We worked this morning and early afternoon on reclaiming our basement. It flooded a couple of weeks back (probably more like a month) when the sump pump broke.
We’ve spent the intervening days emptying out our garage of items we didn’t need any longer, such as an old sectional sofa, mattresses damaged by the two inches of standing water we found, an old canopy bed. Stuff, basically, we had accumulated during the last thirteen years we’ve lived here, and didn’t need any longer. We carried things up and out into the living room and garage, though the living room is mostly occupied by the possessions eldest daughter, Lindsey, brought home from her college apartment. Which was the original reason we were going down into the basement in the first place; we were going to store her possessions until she headed back to school this fall.
Some of the items we’ve found during this process are amusing. One was a collection of old pictures from my various sports teams. Baseball when I was a teenager, football in middle school and high school. Days when I had a full head of hair and sported a mustache (as a sign of rebellion against my mother). Days when I had my whole life ahead of me and the millennium, when I would turn 37, seemed impossibly distant and beyond imagining.
While I’m a decade past that mythical millennial turning point I envisioned back in my youth, I realize how all these possessions, as well as the memories associated with them, still belong to who I am as a person. I’m the sum of those parts. I’m an archaeologist, rediscovering his past.
Part of the trick in writing, especially when it comes to creating believable characters, involves exposing those historical layers to readers. Revealing them in such a way that a reader recognizes them without becoming overwhelmed. One of the problems I’ve dealt with in my writing involves info dumping, laying out a character’s entire history in one pass as soon as they climb on the stage. What I accomplished (what I didn’t accomplish actually) was creating readable prose. Sure, the language was good, the descriptions quite pretty, but it wasn’t … good enough. When I wrote my action scenes, my critters couldn’t get enough. Events moved, they wanted more–and then I bogged them down with characterization.

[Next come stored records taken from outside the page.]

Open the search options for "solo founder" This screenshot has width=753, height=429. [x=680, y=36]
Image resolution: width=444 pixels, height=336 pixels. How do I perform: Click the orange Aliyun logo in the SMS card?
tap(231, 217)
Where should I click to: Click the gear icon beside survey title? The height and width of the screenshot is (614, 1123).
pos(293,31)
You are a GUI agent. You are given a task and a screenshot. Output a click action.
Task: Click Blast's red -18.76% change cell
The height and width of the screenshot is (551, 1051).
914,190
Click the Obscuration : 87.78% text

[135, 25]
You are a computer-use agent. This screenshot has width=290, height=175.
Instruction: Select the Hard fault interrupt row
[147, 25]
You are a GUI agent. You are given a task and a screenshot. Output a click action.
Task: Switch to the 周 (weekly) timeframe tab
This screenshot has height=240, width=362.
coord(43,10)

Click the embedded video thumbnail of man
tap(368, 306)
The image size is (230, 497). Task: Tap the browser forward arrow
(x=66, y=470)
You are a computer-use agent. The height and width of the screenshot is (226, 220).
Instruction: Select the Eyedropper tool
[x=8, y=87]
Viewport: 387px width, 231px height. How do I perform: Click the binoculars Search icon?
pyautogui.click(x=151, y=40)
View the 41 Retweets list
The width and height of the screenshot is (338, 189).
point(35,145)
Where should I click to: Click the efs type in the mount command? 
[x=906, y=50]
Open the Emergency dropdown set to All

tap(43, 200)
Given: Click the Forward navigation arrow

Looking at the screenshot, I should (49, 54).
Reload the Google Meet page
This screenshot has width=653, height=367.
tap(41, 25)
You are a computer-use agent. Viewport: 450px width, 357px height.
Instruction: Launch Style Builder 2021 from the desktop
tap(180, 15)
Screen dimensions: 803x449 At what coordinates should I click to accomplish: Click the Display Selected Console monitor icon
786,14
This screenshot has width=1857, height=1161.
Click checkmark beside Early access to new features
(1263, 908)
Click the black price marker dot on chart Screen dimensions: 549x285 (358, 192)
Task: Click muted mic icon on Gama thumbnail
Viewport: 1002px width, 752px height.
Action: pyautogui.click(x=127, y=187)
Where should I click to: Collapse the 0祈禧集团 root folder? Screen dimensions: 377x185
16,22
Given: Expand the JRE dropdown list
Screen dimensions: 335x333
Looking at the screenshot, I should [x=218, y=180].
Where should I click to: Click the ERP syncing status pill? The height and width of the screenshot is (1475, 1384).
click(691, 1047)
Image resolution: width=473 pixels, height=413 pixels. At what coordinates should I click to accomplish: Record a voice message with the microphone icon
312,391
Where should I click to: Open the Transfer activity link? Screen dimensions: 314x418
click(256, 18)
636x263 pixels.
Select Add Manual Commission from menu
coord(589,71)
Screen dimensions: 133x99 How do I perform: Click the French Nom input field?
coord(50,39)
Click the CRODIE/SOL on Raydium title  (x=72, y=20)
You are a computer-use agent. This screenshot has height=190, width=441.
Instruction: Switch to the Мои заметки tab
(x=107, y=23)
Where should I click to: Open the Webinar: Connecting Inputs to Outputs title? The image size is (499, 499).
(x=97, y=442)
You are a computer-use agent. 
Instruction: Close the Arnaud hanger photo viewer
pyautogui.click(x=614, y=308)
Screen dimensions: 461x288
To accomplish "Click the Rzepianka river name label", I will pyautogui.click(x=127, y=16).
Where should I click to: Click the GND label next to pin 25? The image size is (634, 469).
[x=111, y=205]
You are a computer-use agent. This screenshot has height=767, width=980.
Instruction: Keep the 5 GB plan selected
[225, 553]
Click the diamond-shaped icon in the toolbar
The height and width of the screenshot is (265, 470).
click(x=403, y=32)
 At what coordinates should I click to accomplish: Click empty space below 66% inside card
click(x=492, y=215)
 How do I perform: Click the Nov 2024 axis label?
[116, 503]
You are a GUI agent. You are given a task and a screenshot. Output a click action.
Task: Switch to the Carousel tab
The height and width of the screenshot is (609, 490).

This latest attempt on Sacrifices finally gets things right. I’m working on a chapter now where I’m introducing one of the main characters, and I’ve got to walk that line. I’ve a good opening, I’m setting him up as bit of a mystery (and hopefully an intriguing one), but I need to keep the story moving forward at the same time, keep the thread of what he’s seeing/doing winding through the narrative. Because the story is pretty darn good; the critter reception was positive, even though there was some ick factor in the scene for some of them.
Time will tell whether I got it right.